* _What to do_:
Pictures stay out; everything else in the records is to be copied exactly.

* _The input_:
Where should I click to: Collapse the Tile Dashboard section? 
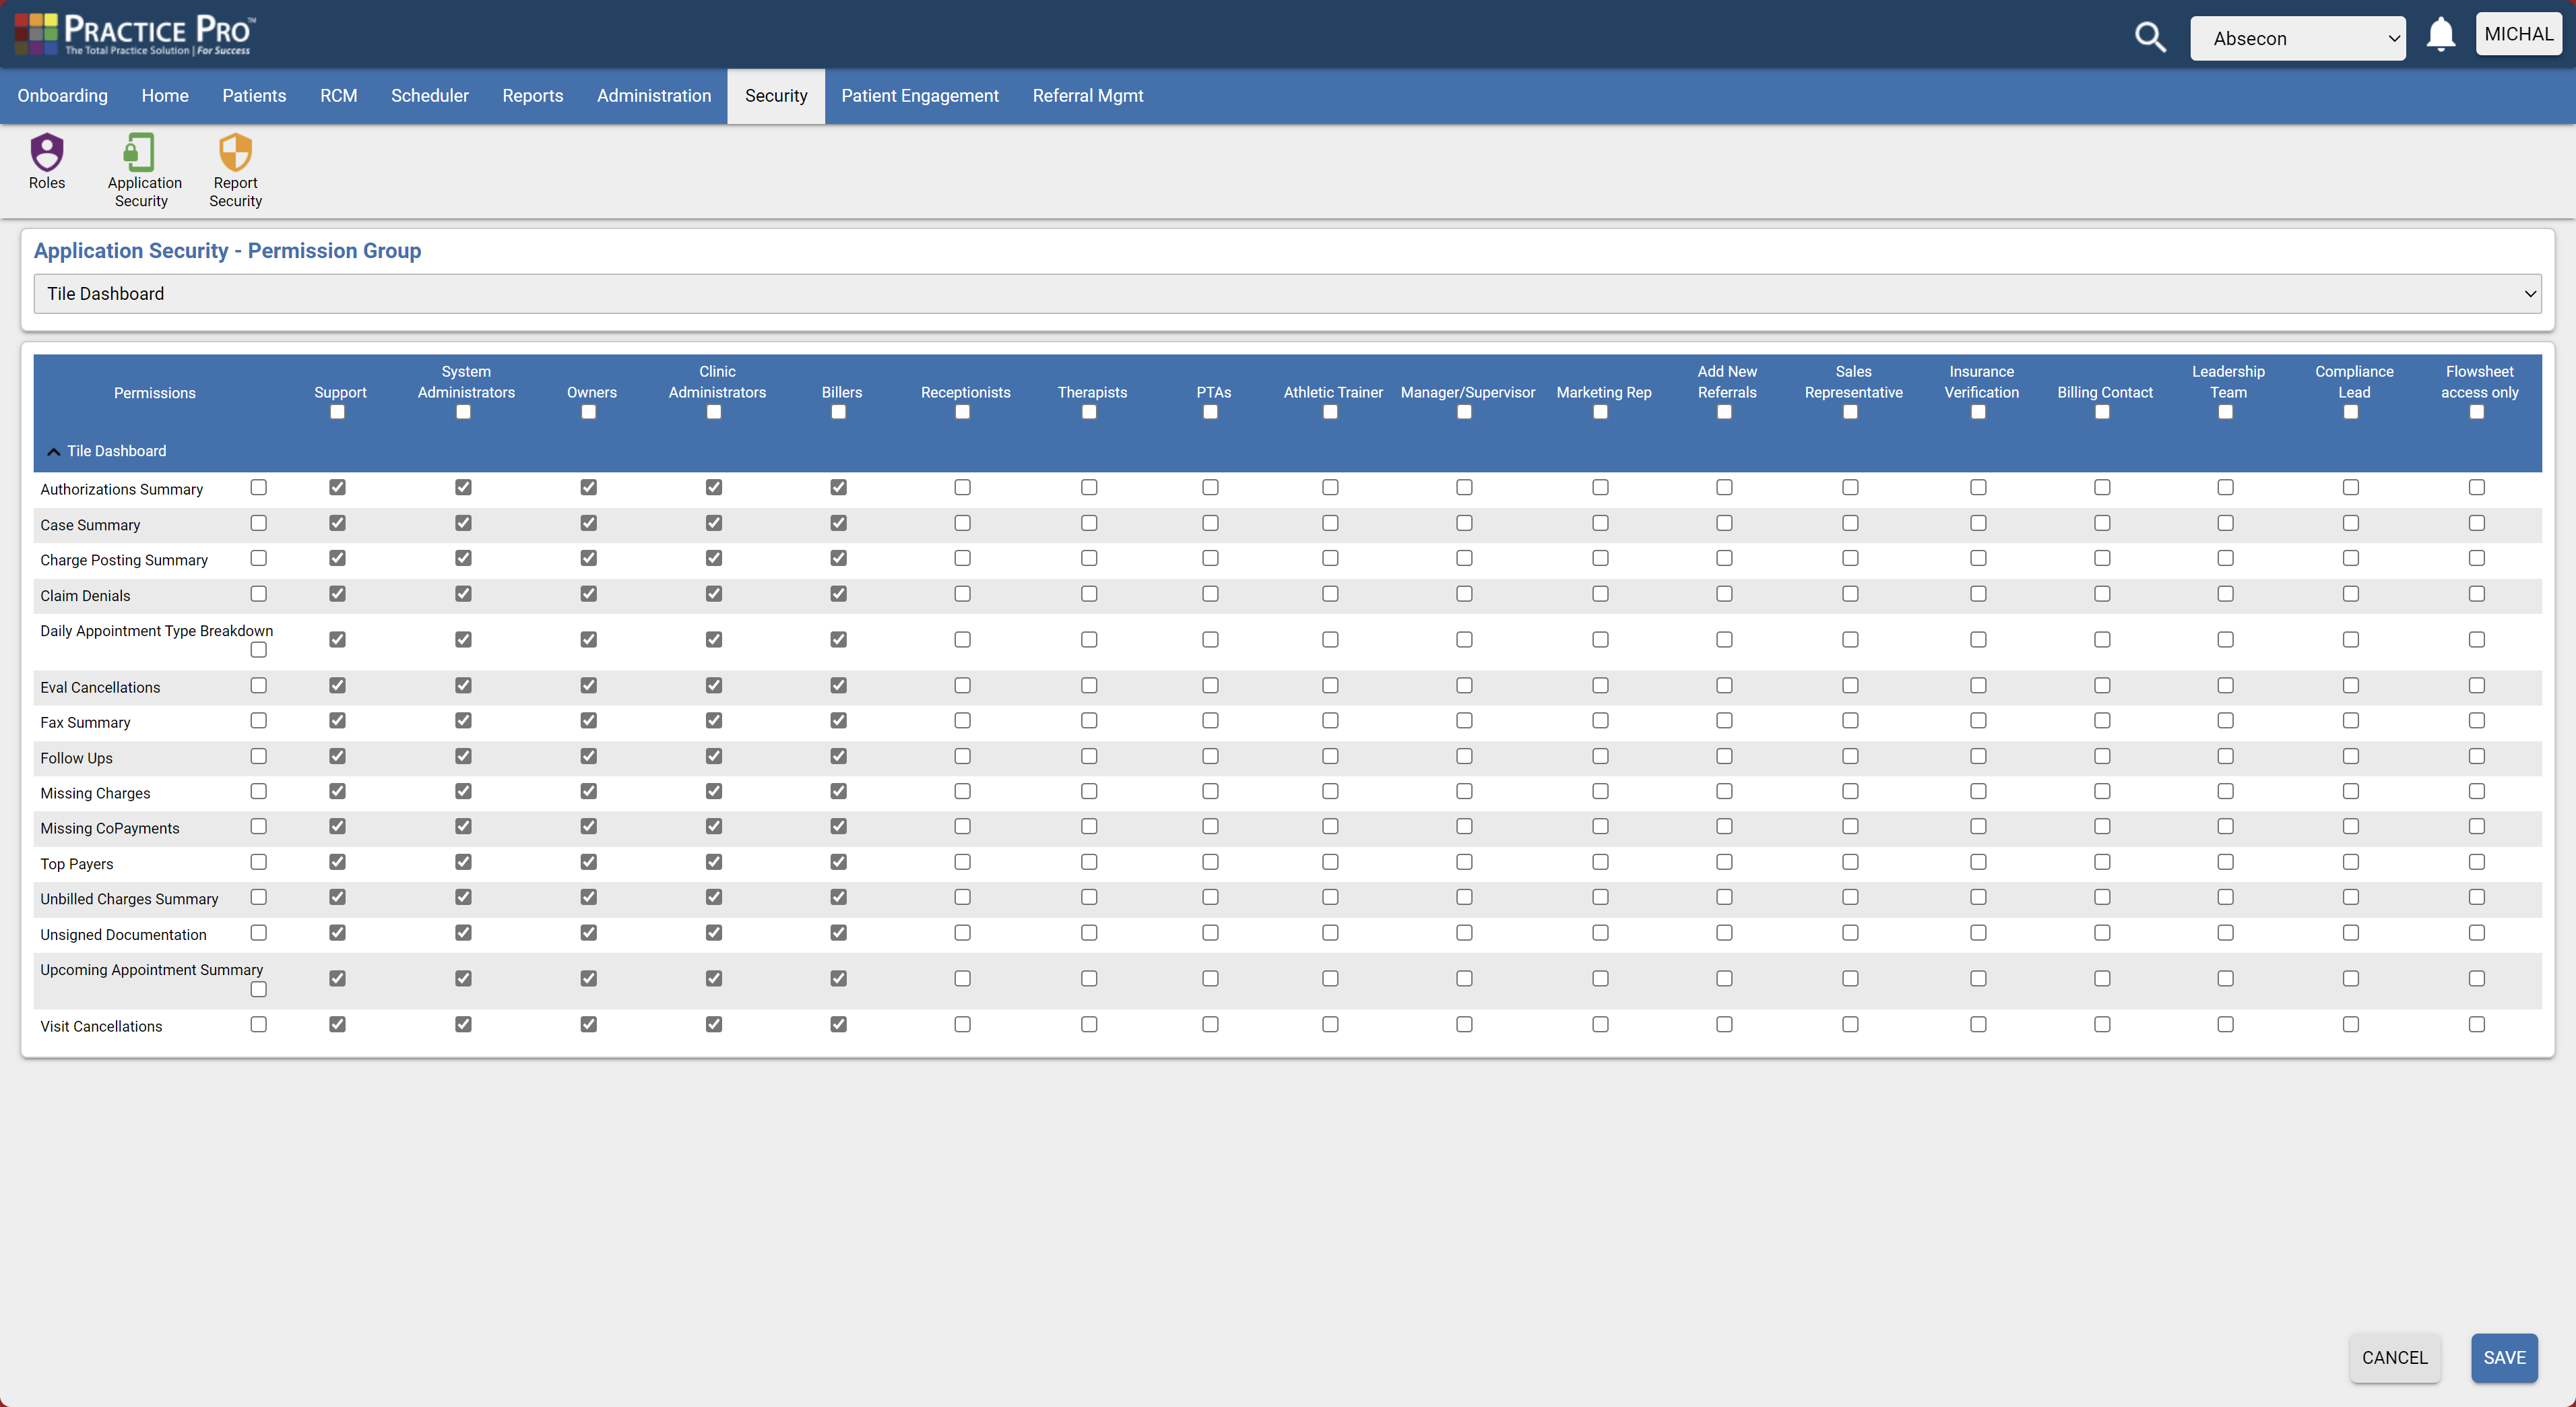[x=53, y=450]
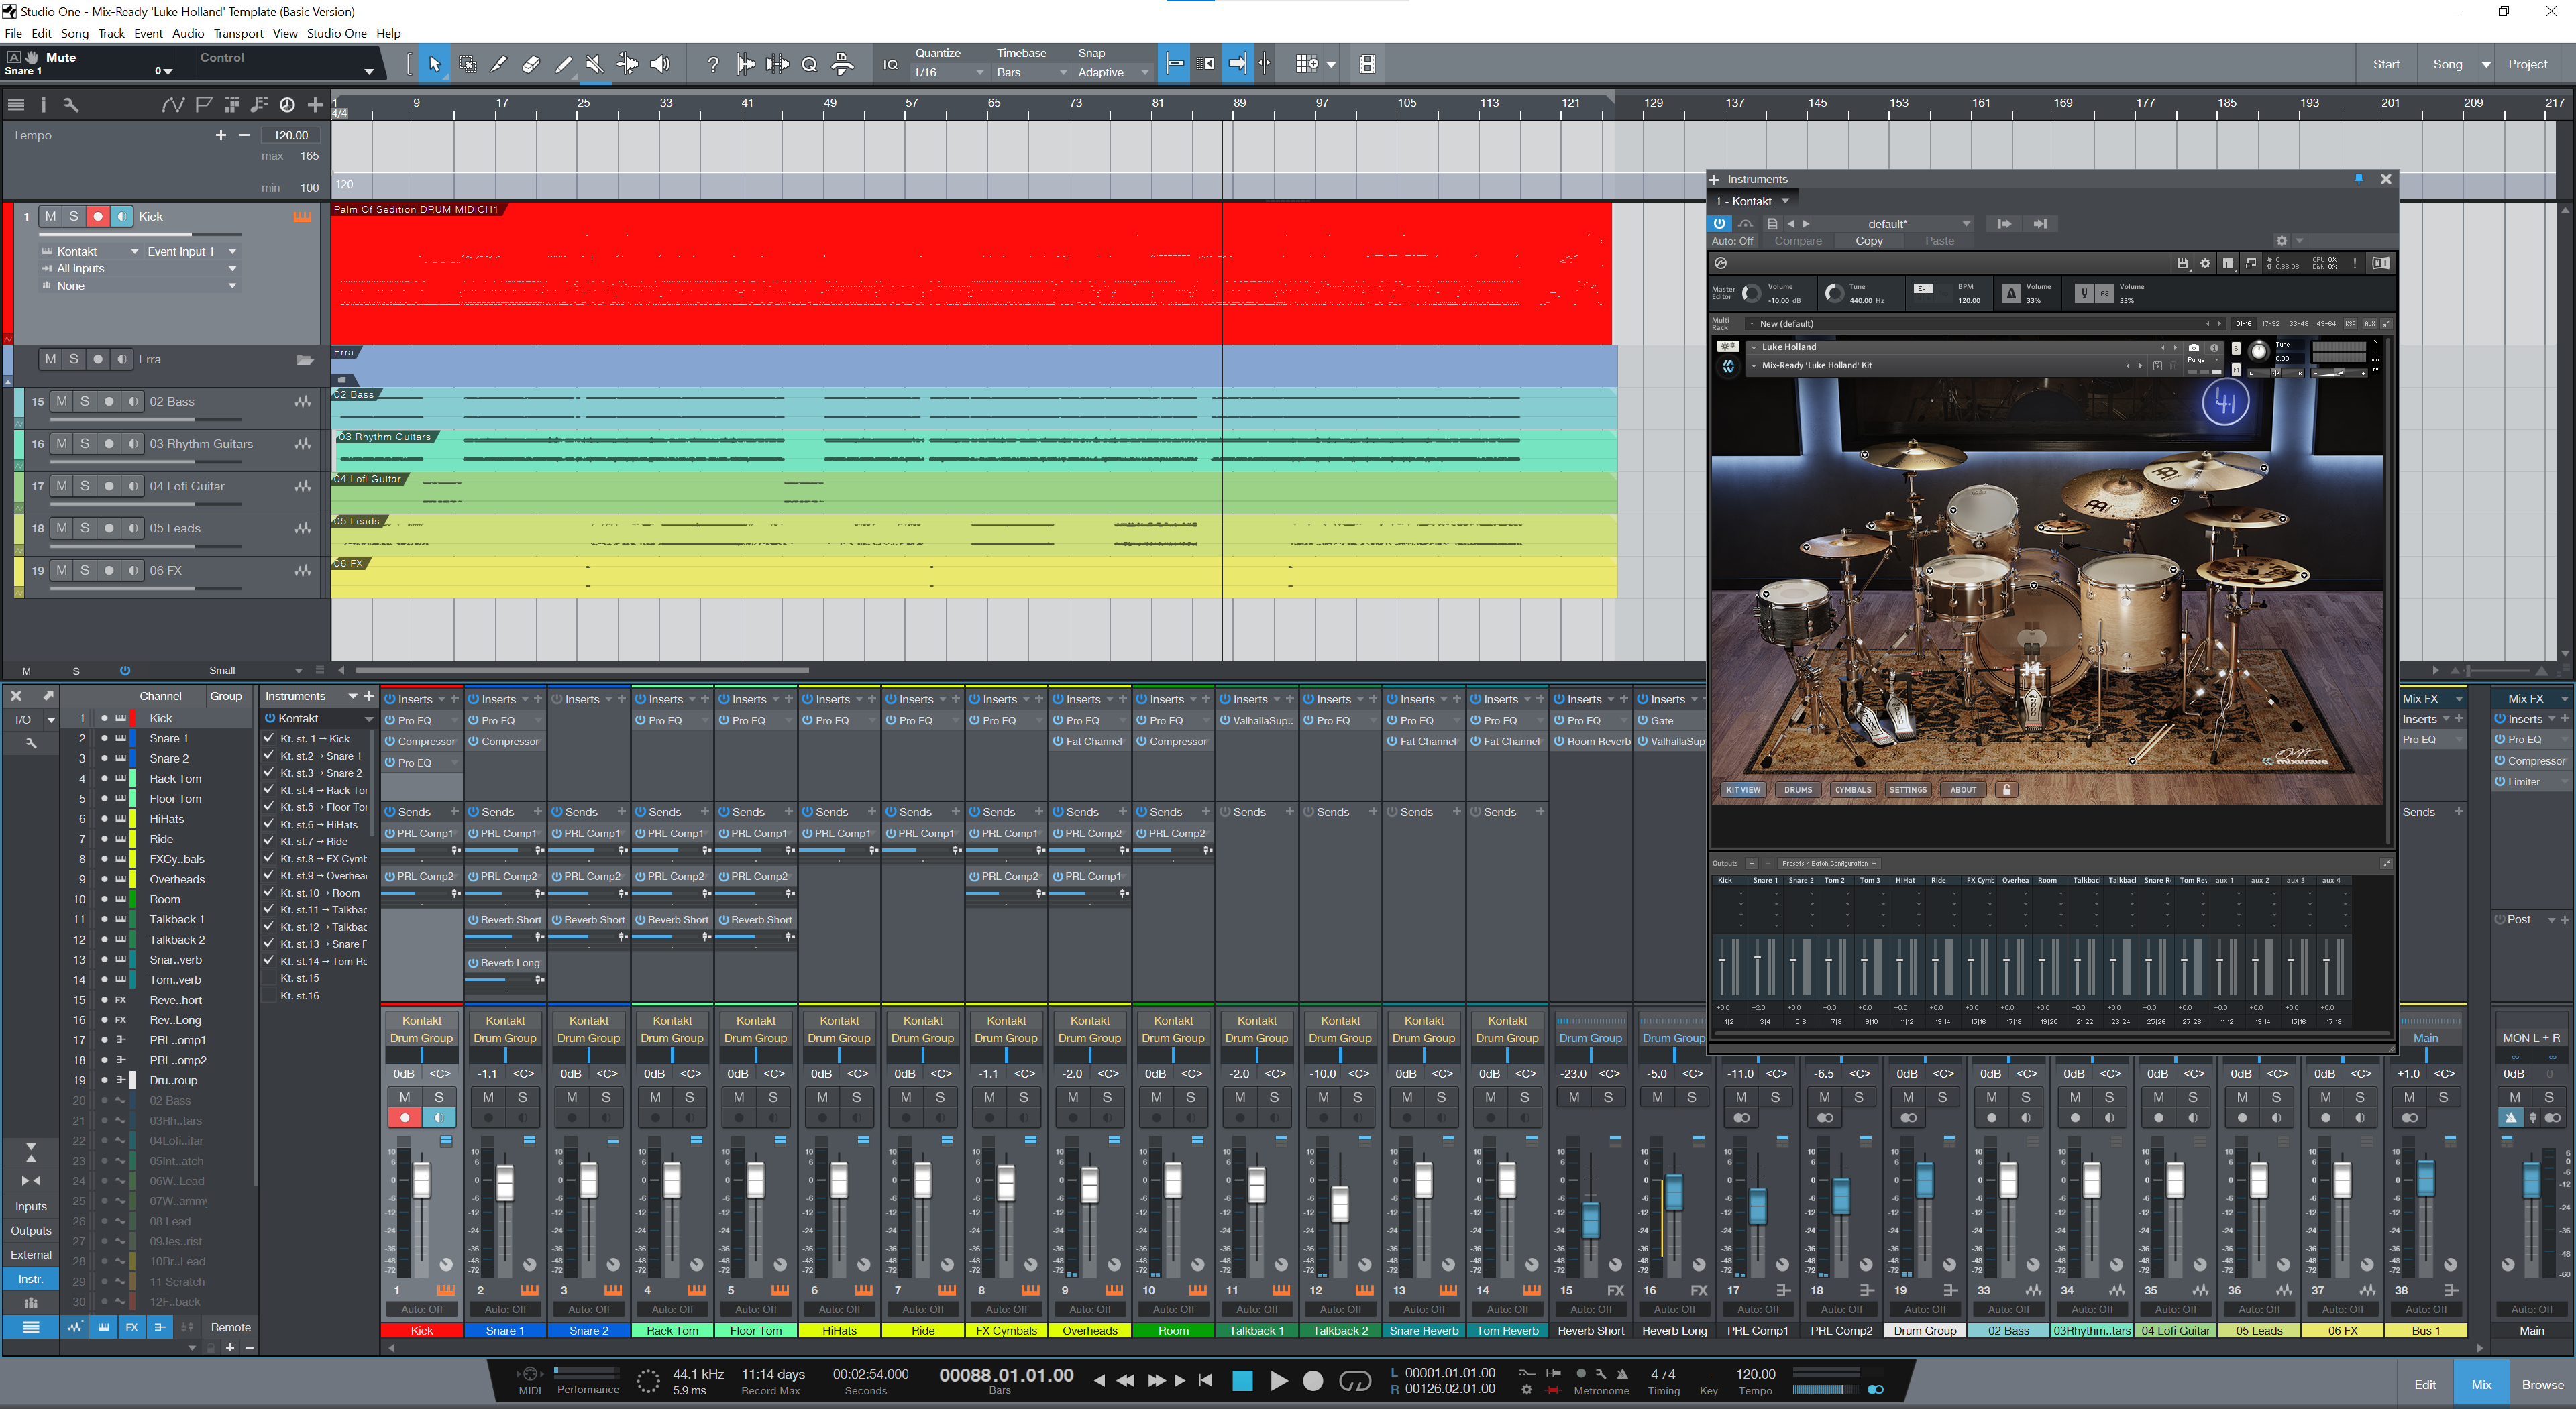Screen dimensions: 2576x1409
Task: Click the Quantize Q toolbar icon
Action: tap(809, 64)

* _The answer_:
Where should I click to: Collapse the Tile Dashboard section? 
[x=53, y=450]
Screen dimensions: 2576x1409
Task: Click the Quantize Q toolbar icon
Action: tap(809, 64)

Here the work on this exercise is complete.